The site has an extraordinary history and includes a theatre, built by the actor Konstantin Stanislavsky, son of the original owner, and famed as the inventor of the Method acting system. This theatre is celebrated for hosting the first performance of Chekhov’s ‘Cherry Orchard’ and has been refurbished to become a new focal point of cultural activity in Moscow.
The redevelopment of this site has, from the outset, been considered as both an architectural and urban landscape scheme. The project's fully integrated landscaping – also designed by the practice – seamlessly links the constituent elements, unifying the development as a whole. By physically and visually integrating the landscape with the architectural elements, the practice has created a socially permeable site – a completely new concept in Moscow, where the majority of developments are gated.
The project is a model of sustainability both in construction and in-use. The scheme favours passive, well designed buildings rather than overly elaborate environmental systems. The new buildings within the Stanislavsky Factory maximise the use of natural daylight whilst minimising solar gain through intelligent use of landscape, brise soleils and building orientation.

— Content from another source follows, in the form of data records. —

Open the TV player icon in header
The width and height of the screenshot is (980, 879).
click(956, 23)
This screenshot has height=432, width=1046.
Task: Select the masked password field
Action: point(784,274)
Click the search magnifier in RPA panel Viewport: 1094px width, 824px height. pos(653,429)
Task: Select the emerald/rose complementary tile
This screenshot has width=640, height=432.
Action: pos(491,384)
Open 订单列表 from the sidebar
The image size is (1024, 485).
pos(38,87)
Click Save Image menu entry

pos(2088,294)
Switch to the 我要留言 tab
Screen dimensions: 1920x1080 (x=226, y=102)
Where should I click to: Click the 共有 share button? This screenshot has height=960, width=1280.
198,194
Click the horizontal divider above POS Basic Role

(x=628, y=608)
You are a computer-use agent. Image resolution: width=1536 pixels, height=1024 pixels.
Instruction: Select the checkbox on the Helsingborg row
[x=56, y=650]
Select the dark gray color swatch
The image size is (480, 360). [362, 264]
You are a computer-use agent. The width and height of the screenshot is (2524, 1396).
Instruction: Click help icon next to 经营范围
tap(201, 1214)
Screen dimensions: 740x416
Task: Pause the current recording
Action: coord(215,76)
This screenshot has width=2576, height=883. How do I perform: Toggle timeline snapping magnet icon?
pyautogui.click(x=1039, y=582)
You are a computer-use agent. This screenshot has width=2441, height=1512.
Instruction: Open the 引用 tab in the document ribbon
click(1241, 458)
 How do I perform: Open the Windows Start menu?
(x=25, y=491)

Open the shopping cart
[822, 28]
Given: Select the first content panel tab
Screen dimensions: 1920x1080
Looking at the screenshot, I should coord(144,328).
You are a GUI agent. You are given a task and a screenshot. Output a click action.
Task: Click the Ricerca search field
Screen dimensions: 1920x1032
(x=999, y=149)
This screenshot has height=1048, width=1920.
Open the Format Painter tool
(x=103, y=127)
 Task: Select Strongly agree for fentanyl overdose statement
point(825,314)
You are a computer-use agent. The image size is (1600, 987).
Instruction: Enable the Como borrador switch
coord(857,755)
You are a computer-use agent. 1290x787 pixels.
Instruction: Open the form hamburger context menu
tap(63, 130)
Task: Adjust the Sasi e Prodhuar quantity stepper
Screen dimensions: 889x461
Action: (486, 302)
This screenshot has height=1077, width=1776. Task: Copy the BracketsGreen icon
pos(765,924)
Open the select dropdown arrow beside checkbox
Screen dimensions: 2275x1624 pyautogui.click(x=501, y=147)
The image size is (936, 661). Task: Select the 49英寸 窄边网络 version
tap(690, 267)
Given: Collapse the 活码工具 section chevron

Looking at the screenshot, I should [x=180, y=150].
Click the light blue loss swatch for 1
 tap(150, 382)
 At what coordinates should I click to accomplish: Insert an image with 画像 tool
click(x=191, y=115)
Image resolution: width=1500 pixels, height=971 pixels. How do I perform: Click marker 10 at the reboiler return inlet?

The design not only considers summer conditions but also the effects of harsh Russian winters, using simple, cost-effective measures including highly insulated claddings and roof linings as well as triple glazing and high quality detailing to reduce heating costs. All lighting incorporated within the landscape is provided via photoelectric sensors and a number of renewable technology trials implementing wind turbine, rainwater recycling and PV installations are proposed, to be integrated across the site after the outcomes have been analysed.